Established as a cut-together game show of sorts, Mockingbird eliminates any appearance of legal enforcement since the baddies presumably edited all the remaining footage. From this hint we can immediately start determining how the contest may conclude, a situational assessment that Bertino all-but confirms by telegraphing plot-points hours before they happen (at least it felt like hours). The event isn’t as much a mystery as it is a futile demonstration of inexcusably bland horror, relying on floating red balloons to liven things up a bit. The whole movie feels like a bloated segment from the original V/H/S, crudely banking off the nostalgia of 90s technology to create a vapid thriller whose biggest scares come from a friggin’ jack in the box popping open.

That, or it’s one super-long deleted scene from Nena’s 99 Luftballons music video – whichever sounds less terrifying.

The horror of Mockingbird relies completely on claustrophobic settings and utter darkness, as The Woman and The Family find themselves trapped in their own houses. The invaders outside bang on the door a bit and slam windows to reassure their victims something nasty waits outside, but aside from an arm reaching in and a few cheekily-placed mannequins, there isn’t a single valid scare worth your Halloween cash. I’m impressed that Bertino filled an entire house with red balloons, like a thick jungle of air-filled decorations, but moments of zero visibility provide the ONLY tension found throughout Mockingbird, and those moments all go on without capitalization. We’re supposed to feel impending dread and psychological horror when realizing someone actually orchestrated this sick game, but the dull, plodding adventure meanders along at the same lifeless pace that so many found footage horror films have already achieved.

Bertino’s game is played by three horrendously typical characters who are nothing but sub-genre carbon-copies, along with an overzealous jester played by Barak Hardley. The Family and The Woman aren’t worth discussing, because it’s Barak’s character Leonard who both steals and sinks the show through a confusing excitement meant to highlight his foolish wishes. As Leonard’s night becomes stranger with each task he’s given, his excitement never wavers while following an obviously doomed path. The unsuccessful loner is too busy fantasizing about how all the ladies are going to love his clown makeup and how making a fool of himself is going to turn his life around, suckered in like so many hopeful middle-class folk dreaming of that one life-altering experience. It’s a shame his wide-eyed views turn from comedic to overbearing with each passing second, as Leonard’s blind faith becomes an annoying deterrent with a fate so obviously played out before our very eyes.

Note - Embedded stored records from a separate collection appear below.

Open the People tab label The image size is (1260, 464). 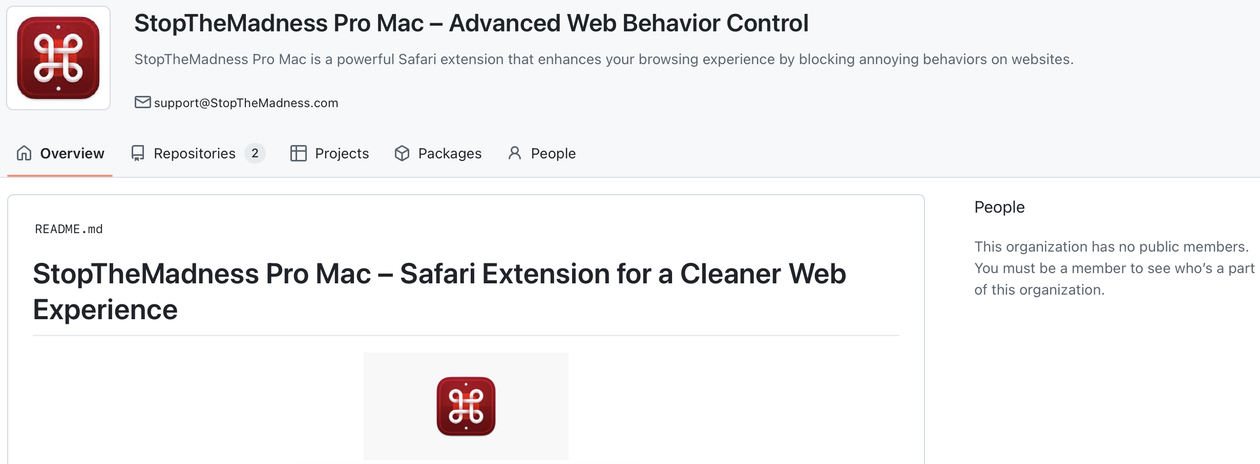point(553,153)
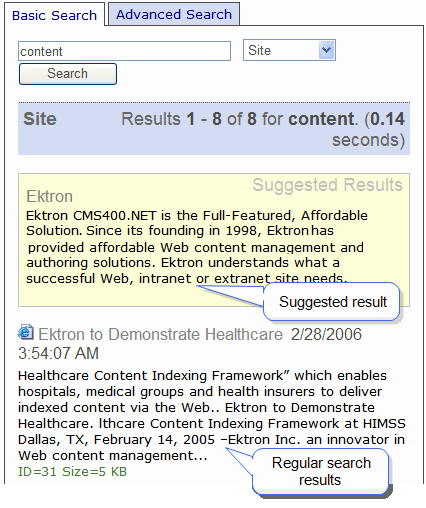Click the Regular search results callout bubble
Screen dimensions: 426x508
321,471
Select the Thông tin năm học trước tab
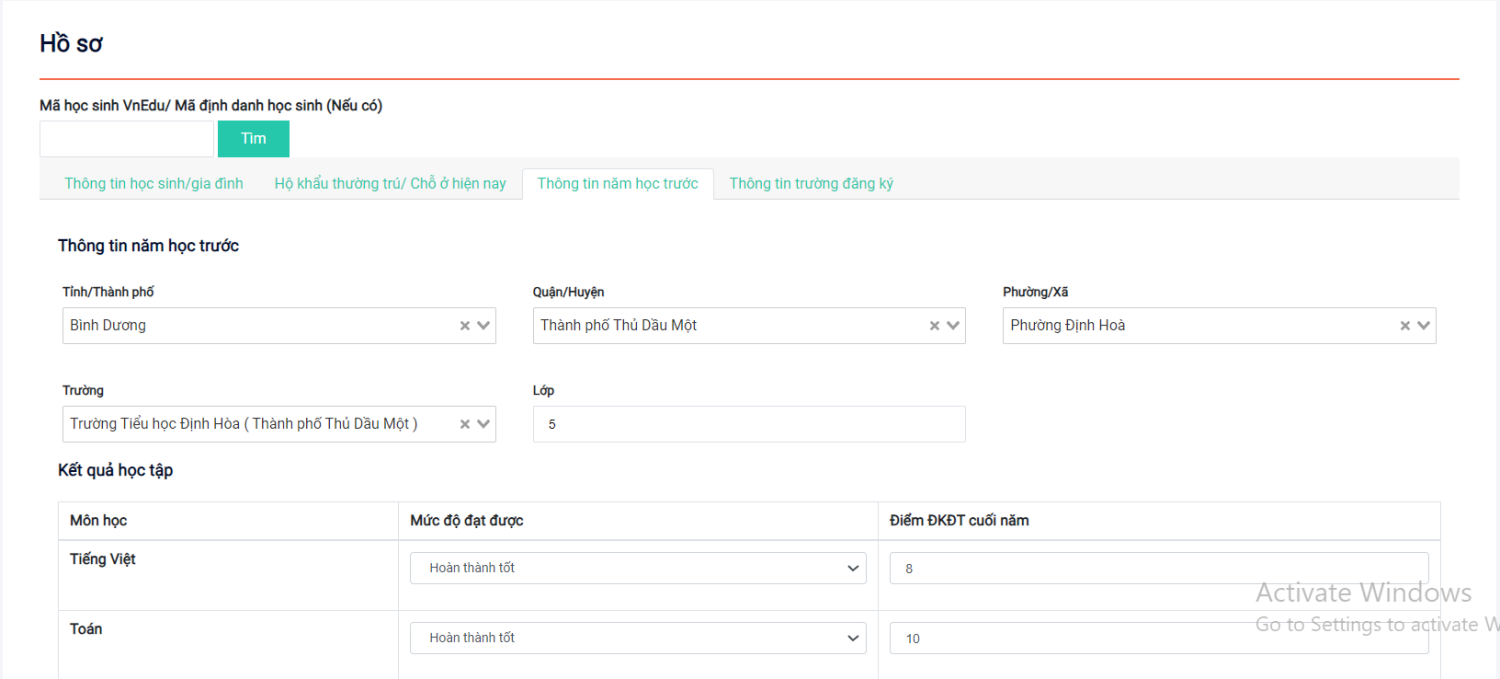Image resolution: width=1500 pixels, height=679 pixels. pos(618,184)
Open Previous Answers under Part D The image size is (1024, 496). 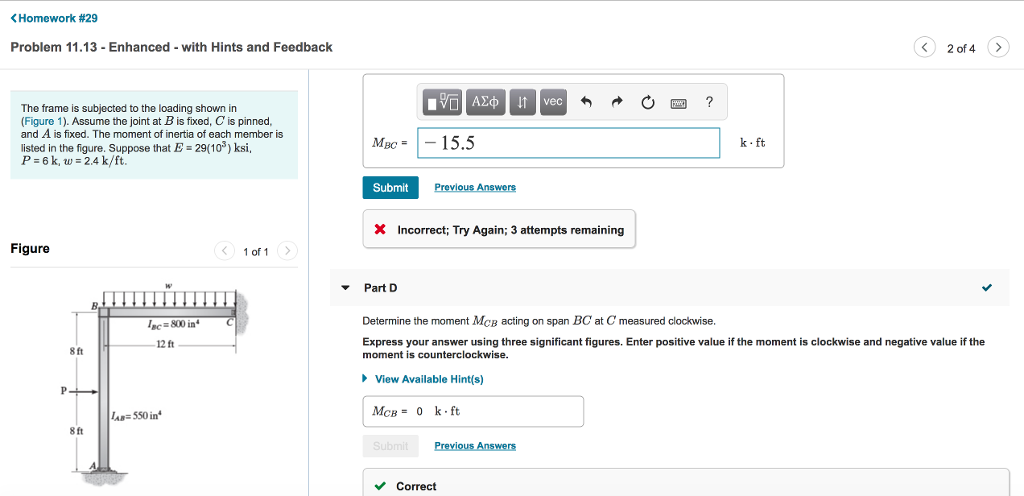click(475, 446)
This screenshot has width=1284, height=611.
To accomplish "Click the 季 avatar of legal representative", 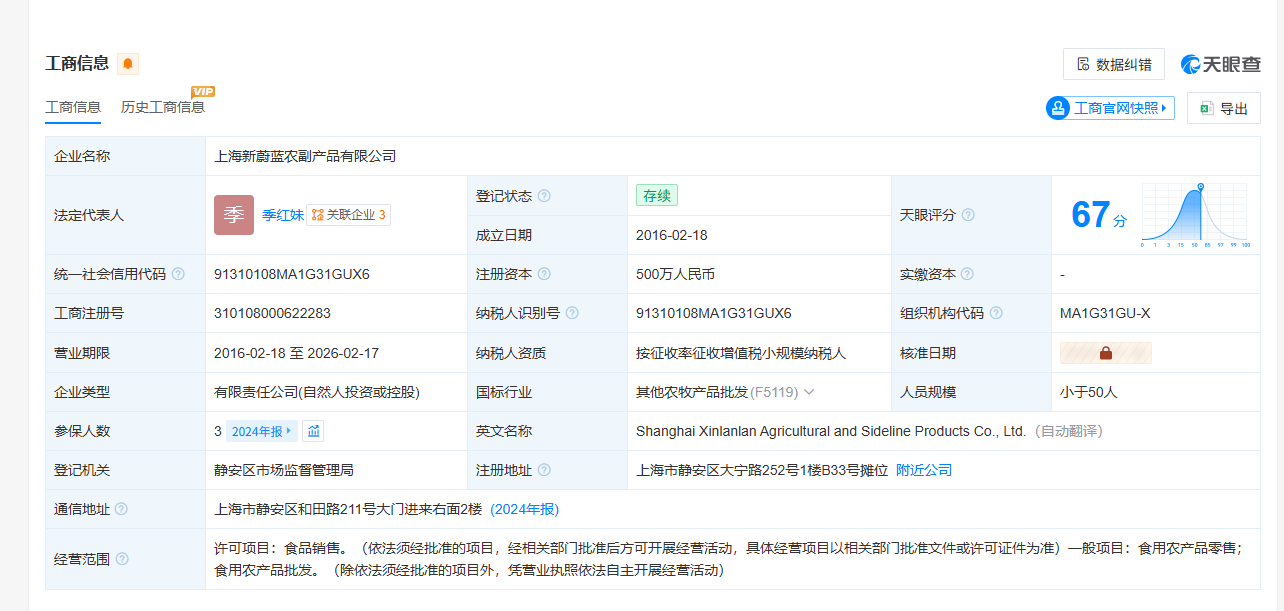I will coord(234,215).
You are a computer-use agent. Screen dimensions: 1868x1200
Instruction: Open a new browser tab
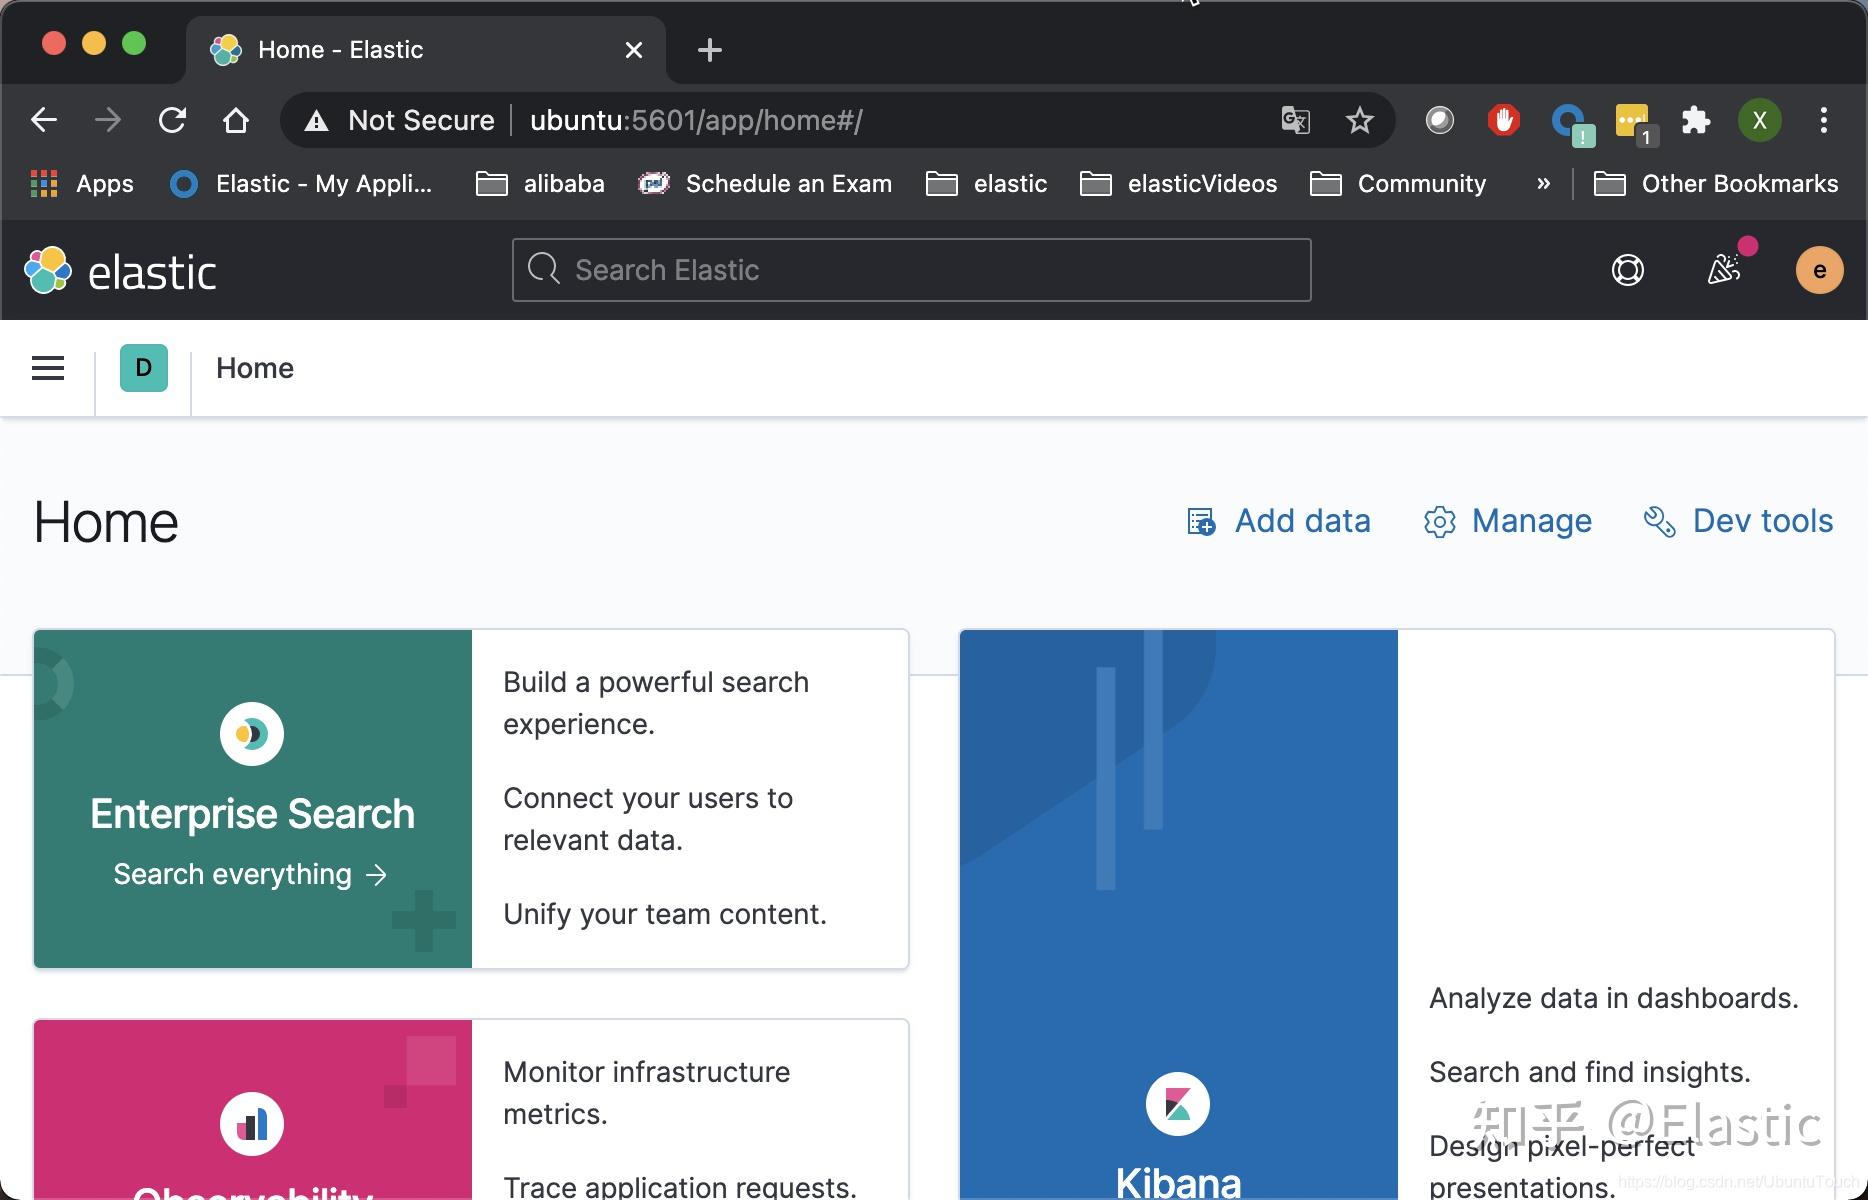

Mockingbird goes down as a lackluster follow-up when considering how successful The Strangers remains as a horror mainstay, proving that lightning doesn’t always strike twice. Only those suffering from Globophobia (fear of balloons) and/or Erythrophobia (fear of the color red) are advised to pop on this playful debacle for a true Halloween scare, leaving the rest of us in better hands searching for something more than an outreached arm or a loud window-pound. Bertino’s final reveal is a bit of gold, but it’s an exclamation point on a sentence comprised of garbled nonsense and uninteresting prose unable to deliver anything worth such an intriguing finale. Bertino’s devilish game is nothing but a bland, uninspired, repetitive effort that’s a far better concept then project.

Disappointing

Mockingbird plays like an over-bloated V/H/S anthology segment that wastes a jolting start on generic, recycled "found footage" tropes seen a billion times before.